PAGE:
[Begin]
Iris Tien Assistant Professor, School of Civil and Environmental Engineering, Georgia Institute of Technology, Atlanta, GA, USA

Armen Der Kiureghian Professor, Department of Civil and Environmental Engineering, University of California, Berkeley, Berkeley, CA, USA

ABSTRACT: The Bayesian network (BN) is an ideal tool for modeling and assessing the reliability of civil infrastructure, particularly when the information about the system and its components is uncertain and evolves in time. One of the major limitations of the BN framework, however, is the size and complexity of the system that can be tractably modeled as a BN. This is due to the size of the conditional probability table (CPT) associated with the system node in the BN model, which grows exponentially with the number of components in the system. In this paper, we present novel compression and inference algorithms that utilize compression techniques to achieve significant savings in memory storage of the system CPT. In addition, heuristics developed to improve the computational efficiency of the algorithms are presented. An application to an example system demonstrates the gains in both memory and computation time requirements achieved by the proposed algorithms.
[End]
SOURCE EXCERPT:
[Begin]
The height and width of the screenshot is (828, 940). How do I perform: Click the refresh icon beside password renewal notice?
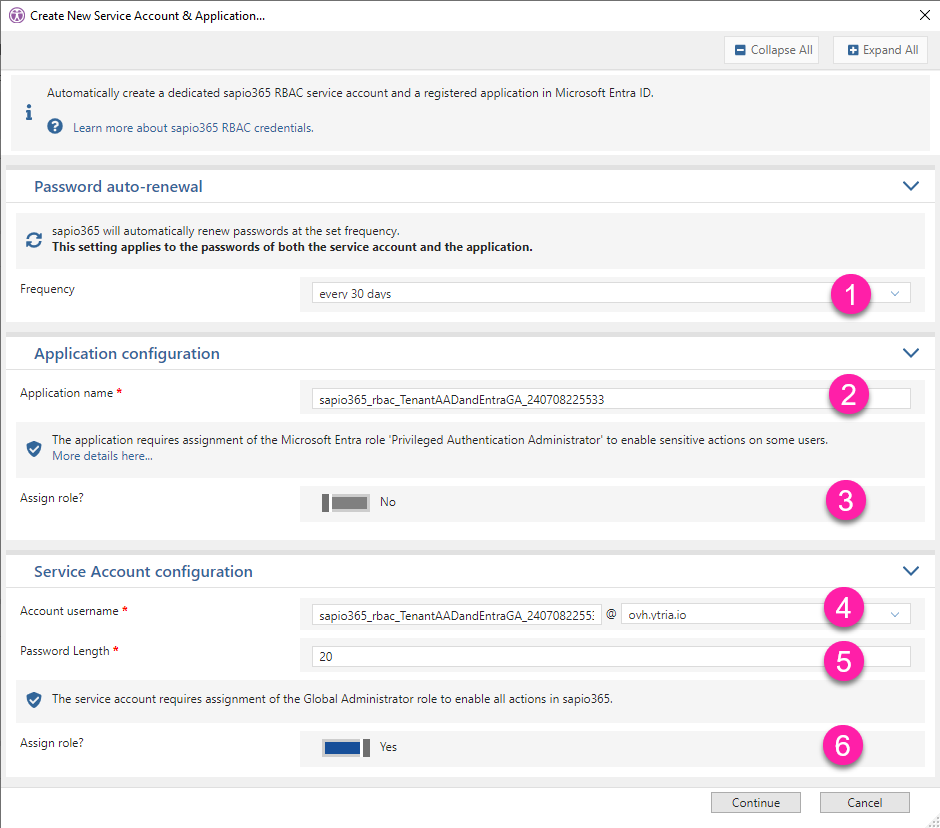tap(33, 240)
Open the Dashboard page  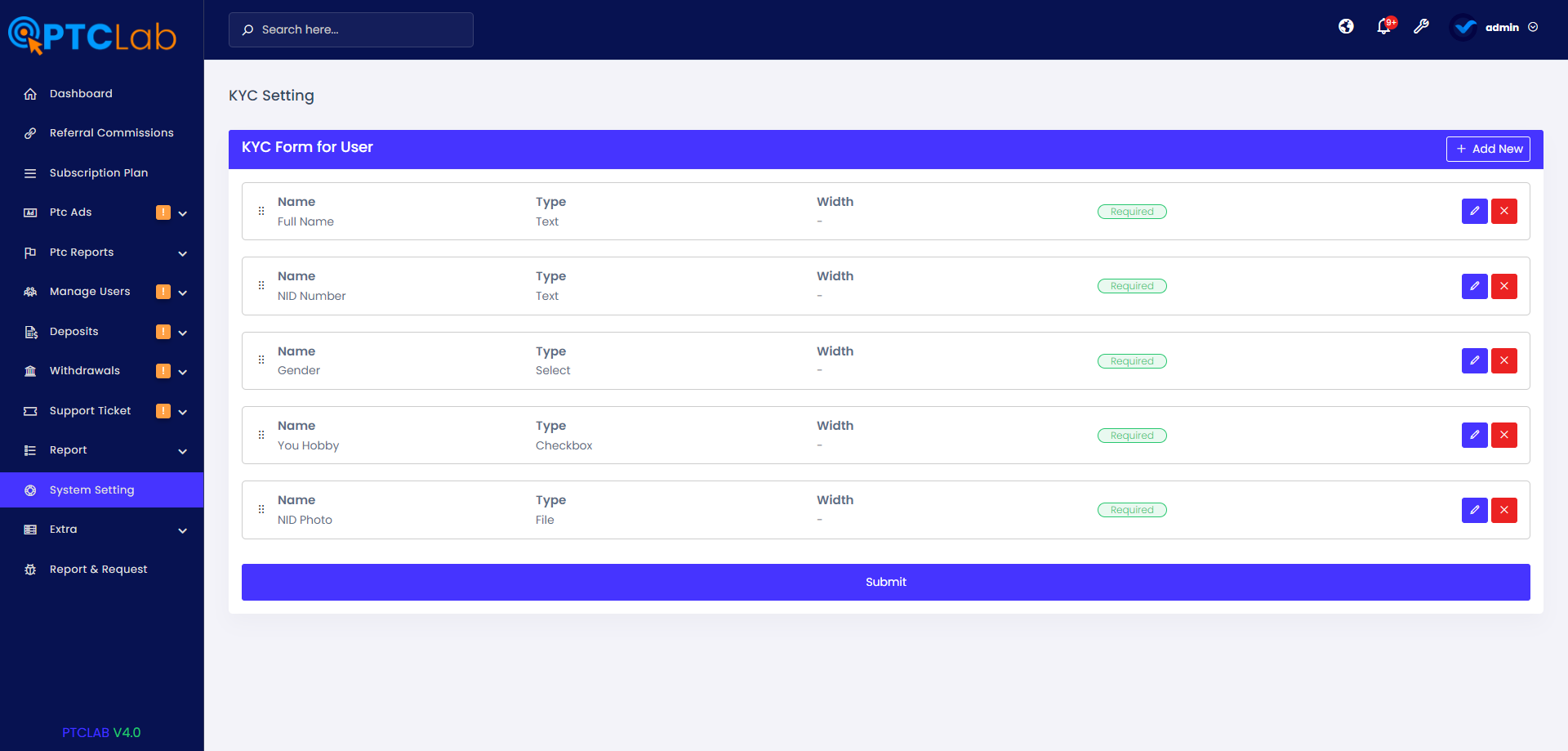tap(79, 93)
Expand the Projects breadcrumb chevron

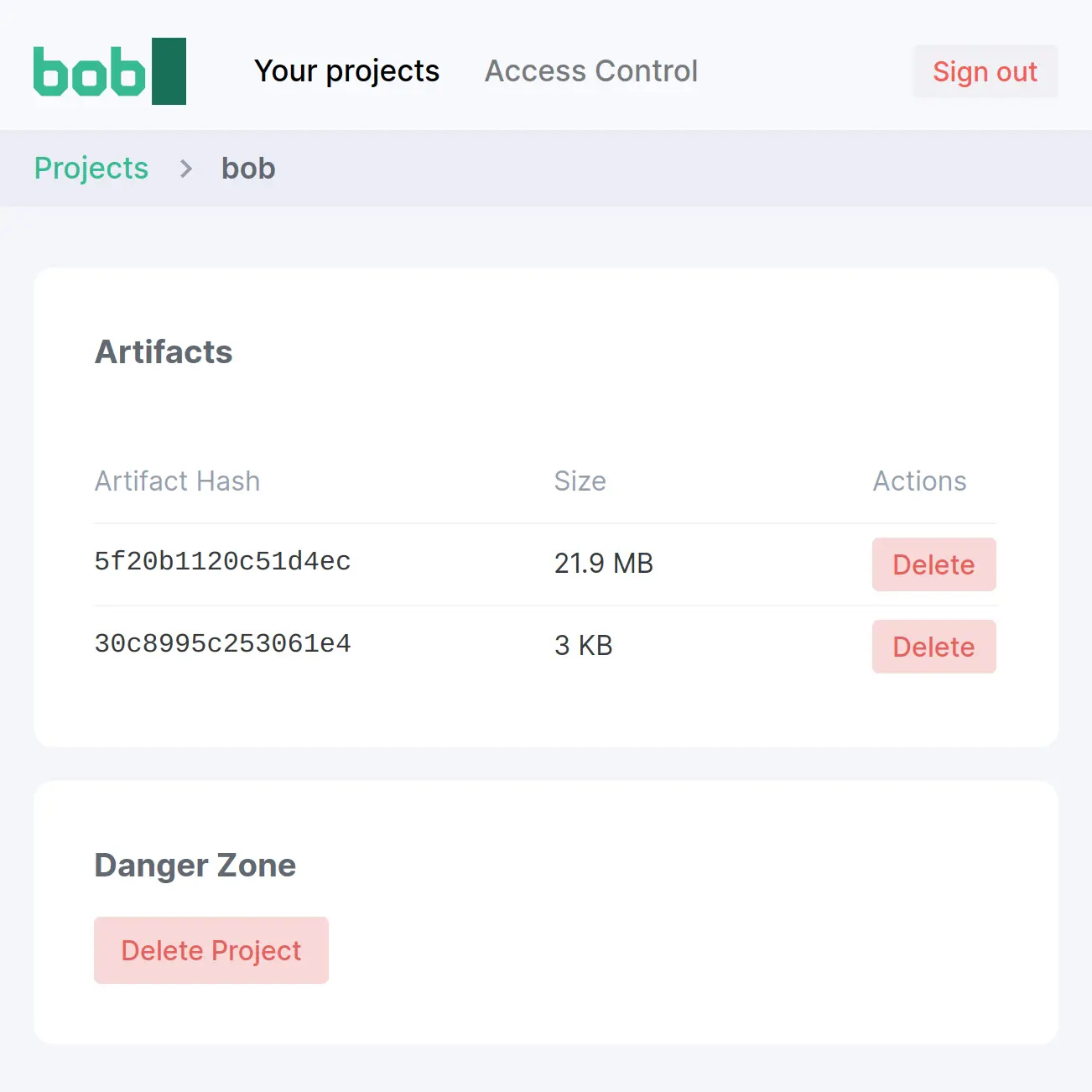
[End]
CHALLENGE: Write the next part of the paper on Bayesian network compression for infrastructure reliability, starting right after its last sentence.

ANSWER FOR THE TASK:
1. INTRODUCTION Infrastructure systems are essential for a functioning society. Our nation’s infrastructure is aging and becoming increasingly unreliable with potentially severe consequences. The Bayesian network (BN) is an ideal tool for modeling and assessing the reliability of civil infrastructure, particularly when information about the system and its components is uncertain and evolves in time. The major obstacle to the widespread use of BNs for system reliability analysis, however, is the limited size and complexity of the system that can be tractably modeled as a BN. This is due to the exponentially increasing number of elements that must be stored in the conditional probability table (CPT) for the system node in the BN as the number of components in the system increases.

In this paper, novel compression and inference algorithms developed to address this limitation are proposed. The algorithms are

applied to the analysis of an example system, and the performance along both memory storage and computational efficiency metrics is evaluated compared to existing methods. The gains achieved by the developed algorithms enable larger systems to be modeled as BNs for system reliability analysis.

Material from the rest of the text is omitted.